Please copy out the passage about handling a family member's affairs after their death word for word, from "If you have" up to and including "information to you.".

> Document section:
________

The days following a loved one’s death can involve a flurry of trying to talk to banks, service providers, and others involved in your family member’s affairs. A deceased’s next of kin often receive letters in the mail from financial institutions and insurance companies telling them they need “letters testamentary” or “letters of administration” before anything can be done. Here’s what that means, and how you can get these letters so you can handle your family member’s affairs after their death.
If you have ever tried to call a bank on behalf of your aging parent, you have probably been told the teller can’t talk to you about the account without the account holder’s permission. Your parents may have had to sign something authorizing the release of information to you.
However, after your parents or another loved one have died, they can’t authorize you to do anything on their behalf. Simply put, they no longer have rights to assign. Even the durable powers of attorney that they may have signed while they were alive ended upon their deaths. Instead, you need the authority to act on behalf of that person’s estate.

________

> Provided data:

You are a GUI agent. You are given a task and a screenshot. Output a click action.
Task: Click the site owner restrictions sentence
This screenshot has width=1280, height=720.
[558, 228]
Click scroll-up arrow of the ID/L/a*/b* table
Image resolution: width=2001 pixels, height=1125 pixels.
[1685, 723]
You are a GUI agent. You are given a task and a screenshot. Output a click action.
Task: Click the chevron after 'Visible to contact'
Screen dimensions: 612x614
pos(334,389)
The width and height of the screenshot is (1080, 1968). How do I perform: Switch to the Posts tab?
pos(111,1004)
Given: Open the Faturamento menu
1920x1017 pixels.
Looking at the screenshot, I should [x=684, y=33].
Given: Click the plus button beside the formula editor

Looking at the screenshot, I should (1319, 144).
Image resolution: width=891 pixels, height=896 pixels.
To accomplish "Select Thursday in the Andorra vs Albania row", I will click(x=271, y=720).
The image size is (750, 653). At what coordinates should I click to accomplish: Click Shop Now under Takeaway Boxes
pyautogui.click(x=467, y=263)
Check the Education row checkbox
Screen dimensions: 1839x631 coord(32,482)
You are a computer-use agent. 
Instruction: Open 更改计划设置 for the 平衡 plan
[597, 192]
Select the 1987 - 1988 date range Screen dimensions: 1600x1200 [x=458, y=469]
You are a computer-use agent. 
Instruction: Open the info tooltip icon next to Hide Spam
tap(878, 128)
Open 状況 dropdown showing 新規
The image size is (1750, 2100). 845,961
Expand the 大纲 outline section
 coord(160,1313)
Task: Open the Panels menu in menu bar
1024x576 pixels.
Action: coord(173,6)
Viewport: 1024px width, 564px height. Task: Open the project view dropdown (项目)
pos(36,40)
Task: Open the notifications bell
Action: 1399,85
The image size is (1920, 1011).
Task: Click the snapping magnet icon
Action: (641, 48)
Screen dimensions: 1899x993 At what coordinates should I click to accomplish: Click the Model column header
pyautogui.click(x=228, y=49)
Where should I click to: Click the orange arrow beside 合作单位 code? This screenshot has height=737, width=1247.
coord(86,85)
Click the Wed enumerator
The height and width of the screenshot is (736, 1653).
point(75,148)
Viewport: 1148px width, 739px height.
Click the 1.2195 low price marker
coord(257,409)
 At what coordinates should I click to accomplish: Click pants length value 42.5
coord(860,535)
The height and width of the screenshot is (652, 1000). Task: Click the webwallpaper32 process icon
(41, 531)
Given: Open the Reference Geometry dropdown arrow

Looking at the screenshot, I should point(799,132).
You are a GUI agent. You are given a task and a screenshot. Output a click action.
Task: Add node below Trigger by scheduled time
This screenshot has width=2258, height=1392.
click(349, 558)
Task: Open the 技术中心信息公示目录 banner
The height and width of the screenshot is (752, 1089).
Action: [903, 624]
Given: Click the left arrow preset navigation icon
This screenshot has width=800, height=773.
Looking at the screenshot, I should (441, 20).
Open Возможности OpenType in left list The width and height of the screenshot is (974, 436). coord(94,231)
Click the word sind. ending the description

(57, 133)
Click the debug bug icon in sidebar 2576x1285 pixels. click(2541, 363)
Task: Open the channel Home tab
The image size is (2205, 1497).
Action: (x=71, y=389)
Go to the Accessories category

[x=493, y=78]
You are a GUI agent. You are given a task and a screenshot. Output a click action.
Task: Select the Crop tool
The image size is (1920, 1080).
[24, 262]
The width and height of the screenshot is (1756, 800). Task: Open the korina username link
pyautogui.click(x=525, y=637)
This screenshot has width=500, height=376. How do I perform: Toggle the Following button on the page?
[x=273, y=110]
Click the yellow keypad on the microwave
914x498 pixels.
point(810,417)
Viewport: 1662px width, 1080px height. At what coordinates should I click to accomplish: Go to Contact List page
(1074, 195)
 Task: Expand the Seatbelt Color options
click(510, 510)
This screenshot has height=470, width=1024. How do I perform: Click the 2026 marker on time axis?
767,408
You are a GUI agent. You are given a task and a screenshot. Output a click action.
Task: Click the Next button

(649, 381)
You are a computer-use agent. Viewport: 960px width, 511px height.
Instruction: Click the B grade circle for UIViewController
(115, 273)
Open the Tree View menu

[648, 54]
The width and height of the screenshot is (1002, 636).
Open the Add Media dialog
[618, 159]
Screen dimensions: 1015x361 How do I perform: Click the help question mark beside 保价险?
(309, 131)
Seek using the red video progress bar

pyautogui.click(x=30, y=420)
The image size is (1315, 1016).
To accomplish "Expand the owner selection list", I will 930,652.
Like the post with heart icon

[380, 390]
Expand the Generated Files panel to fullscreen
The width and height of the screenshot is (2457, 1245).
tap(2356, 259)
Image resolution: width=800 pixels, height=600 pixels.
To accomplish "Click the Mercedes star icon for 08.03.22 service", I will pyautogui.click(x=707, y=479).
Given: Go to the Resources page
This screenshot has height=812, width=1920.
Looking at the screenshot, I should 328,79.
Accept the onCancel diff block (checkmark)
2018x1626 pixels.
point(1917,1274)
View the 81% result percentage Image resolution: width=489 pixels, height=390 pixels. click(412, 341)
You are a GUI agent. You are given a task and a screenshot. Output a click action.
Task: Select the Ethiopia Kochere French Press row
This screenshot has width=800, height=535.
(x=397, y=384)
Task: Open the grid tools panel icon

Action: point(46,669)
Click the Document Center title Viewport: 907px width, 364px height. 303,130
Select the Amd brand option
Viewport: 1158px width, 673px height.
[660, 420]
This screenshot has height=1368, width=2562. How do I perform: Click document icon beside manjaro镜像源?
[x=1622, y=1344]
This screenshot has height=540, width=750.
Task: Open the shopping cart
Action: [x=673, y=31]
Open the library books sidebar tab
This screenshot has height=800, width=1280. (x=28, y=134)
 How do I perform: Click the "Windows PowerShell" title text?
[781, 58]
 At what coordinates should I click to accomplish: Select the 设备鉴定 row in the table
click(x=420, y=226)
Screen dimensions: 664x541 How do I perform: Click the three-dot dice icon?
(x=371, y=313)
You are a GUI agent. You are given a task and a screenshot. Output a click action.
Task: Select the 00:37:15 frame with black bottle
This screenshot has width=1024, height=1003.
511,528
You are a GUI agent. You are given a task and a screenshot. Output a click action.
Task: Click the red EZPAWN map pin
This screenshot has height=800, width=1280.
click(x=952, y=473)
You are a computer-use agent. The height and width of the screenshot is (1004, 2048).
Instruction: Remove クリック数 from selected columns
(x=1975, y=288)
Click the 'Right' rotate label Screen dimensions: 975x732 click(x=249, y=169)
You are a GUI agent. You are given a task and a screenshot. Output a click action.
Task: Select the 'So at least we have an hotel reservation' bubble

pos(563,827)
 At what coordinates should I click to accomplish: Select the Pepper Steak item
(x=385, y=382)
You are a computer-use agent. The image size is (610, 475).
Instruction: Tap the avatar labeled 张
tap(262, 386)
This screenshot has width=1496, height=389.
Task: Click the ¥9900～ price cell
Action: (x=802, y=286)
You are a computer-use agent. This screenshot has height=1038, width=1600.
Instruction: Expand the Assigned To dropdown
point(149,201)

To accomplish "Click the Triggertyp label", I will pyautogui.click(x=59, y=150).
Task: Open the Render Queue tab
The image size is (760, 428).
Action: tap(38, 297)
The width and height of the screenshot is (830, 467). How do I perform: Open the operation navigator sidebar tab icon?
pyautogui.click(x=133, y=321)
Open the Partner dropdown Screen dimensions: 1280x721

________

> Answer for this exercise:
If you have ever tried to call a bank on behalf of your aging parent, you have probably been told the teller can’t talk to you about the account without the account holder’s permission. Your parents may have had to sign something authorizing the release of information to you.